WHAT IS REQUIRED:
Beginning at the line containing "Тында (601, 1219)" in the material below and ending at the line containing "[RSS] (489, 1523)", return each line exactly and add nothing.

MATERIAL FOR THIS TASK:

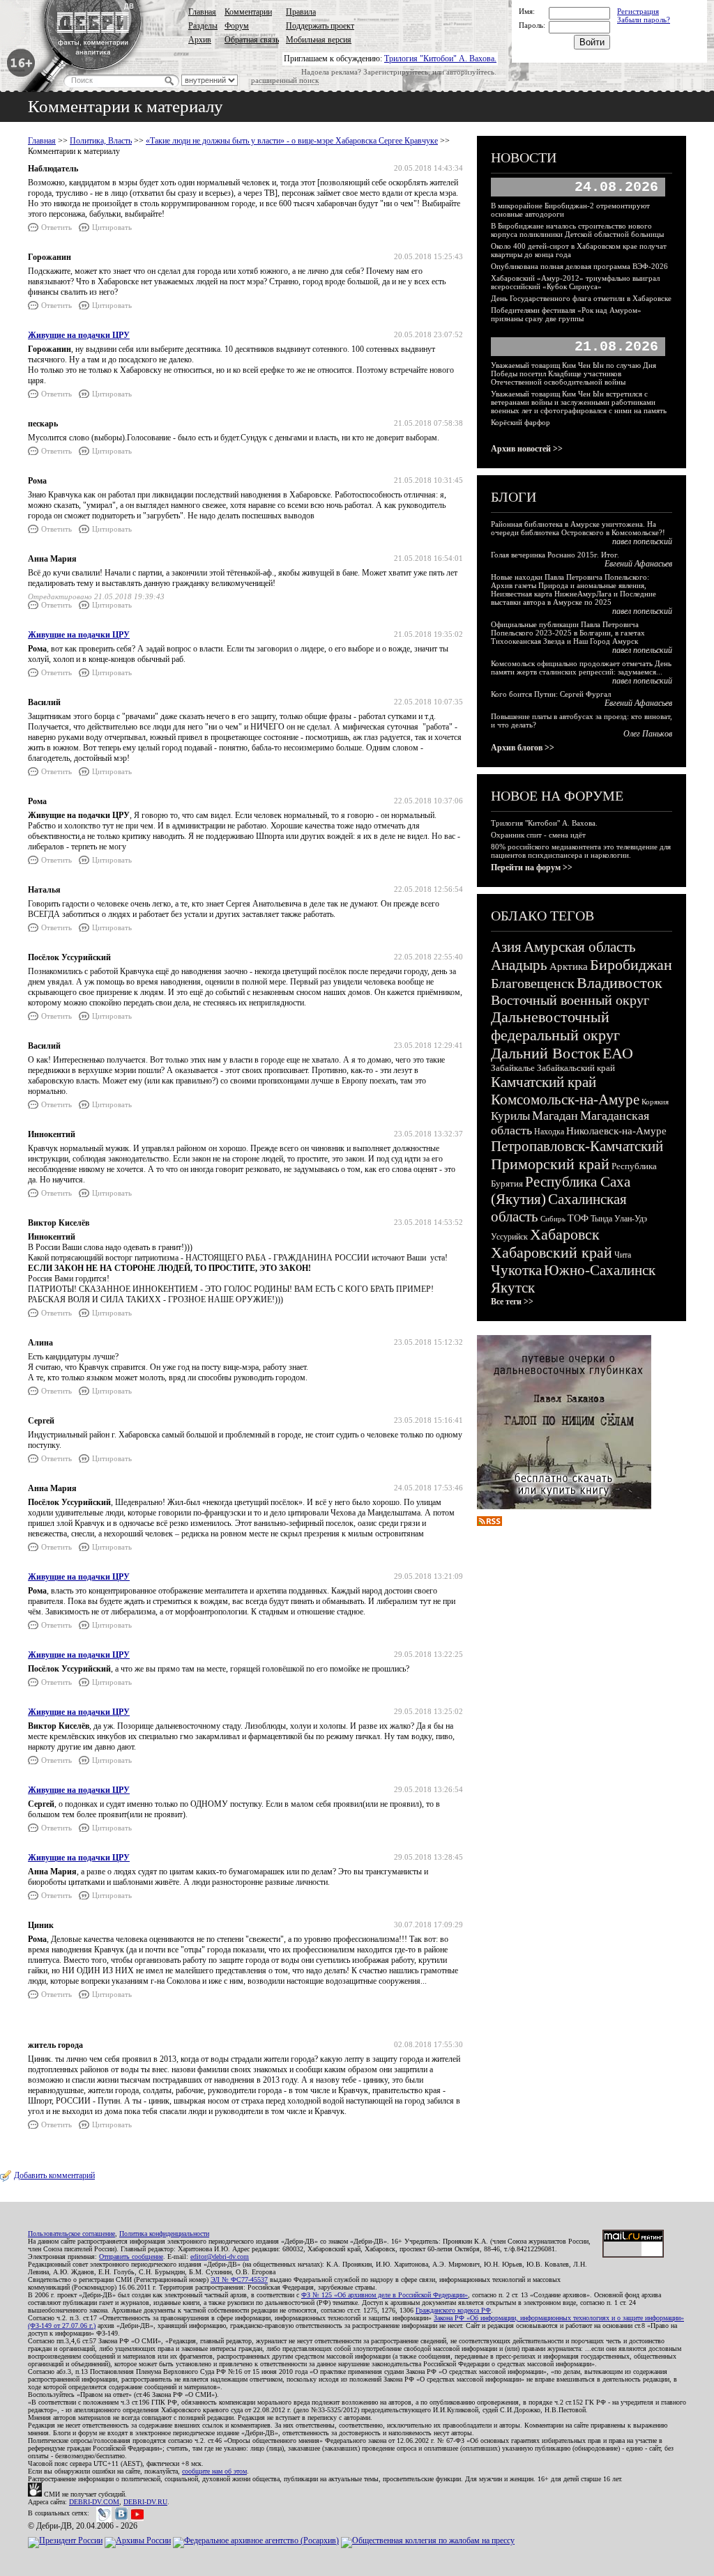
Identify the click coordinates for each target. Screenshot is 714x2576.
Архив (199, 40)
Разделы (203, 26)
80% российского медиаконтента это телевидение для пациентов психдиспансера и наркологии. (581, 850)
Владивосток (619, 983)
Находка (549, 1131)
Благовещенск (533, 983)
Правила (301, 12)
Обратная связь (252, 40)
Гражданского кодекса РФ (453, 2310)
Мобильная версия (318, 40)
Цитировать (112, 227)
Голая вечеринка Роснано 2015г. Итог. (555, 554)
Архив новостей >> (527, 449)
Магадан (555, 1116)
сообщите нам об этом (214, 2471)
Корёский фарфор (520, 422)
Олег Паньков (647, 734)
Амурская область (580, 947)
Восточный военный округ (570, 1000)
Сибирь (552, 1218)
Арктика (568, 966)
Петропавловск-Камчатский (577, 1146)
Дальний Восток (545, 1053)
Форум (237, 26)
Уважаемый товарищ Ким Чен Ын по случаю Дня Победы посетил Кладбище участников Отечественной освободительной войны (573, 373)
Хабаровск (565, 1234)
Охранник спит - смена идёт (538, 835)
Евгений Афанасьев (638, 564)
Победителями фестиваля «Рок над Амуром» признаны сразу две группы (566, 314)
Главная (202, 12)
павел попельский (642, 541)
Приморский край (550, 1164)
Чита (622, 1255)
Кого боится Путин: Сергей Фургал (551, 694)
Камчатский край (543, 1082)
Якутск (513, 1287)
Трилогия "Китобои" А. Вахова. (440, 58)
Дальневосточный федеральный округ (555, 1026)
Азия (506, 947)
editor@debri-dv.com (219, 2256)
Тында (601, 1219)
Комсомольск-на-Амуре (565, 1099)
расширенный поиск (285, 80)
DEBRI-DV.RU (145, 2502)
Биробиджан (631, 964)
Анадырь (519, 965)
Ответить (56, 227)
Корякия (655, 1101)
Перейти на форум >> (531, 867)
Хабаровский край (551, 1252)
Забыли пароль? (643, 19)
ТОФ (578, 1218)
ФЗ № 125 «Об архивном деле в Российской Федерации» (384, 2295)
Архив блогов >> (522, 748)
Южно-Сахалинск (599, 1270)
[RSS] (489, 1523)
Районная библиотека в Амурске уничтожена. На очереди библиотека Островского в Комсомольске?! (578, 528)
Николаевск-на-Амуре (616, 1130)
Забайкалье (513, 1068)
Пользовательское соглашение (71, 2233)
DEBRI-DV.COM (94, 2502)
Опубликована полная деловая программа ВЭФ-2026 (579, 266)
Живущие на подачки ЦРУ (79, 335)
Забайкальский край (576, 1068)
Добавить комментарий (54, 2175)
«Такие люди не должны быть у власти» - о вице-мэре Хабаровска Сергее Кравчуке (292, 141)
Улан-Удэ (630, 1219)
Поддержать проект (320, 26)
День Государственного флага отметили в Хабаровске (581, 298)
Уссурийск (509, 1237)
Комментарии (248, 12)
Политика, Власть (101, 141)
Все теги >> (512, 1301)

EXPECTED ANSWER:
Тында (601, 1219)
Комсомольск-на-Амуре (565, 1099)
расширенный поиск (285, 80)
DEBRI-DV.RU (145, 2502)
Биробиджан (631, 964)
Анадырь (519, 965)
Ответить (56, 227)
Корякия (655, 1101)
Перейти на форум >> (531, 867)
Хабаровский край (551, 1252)
Забыли пароль? (643, 19)
ТОФ (578, 1218)
ФЗ № 125 «Об архивном деле в Российской Федерации» (384, 2295)
Архив блогов >> (522, 748)
Южно-Сахалинск (599, 1270)
[RSS] (489, 1523)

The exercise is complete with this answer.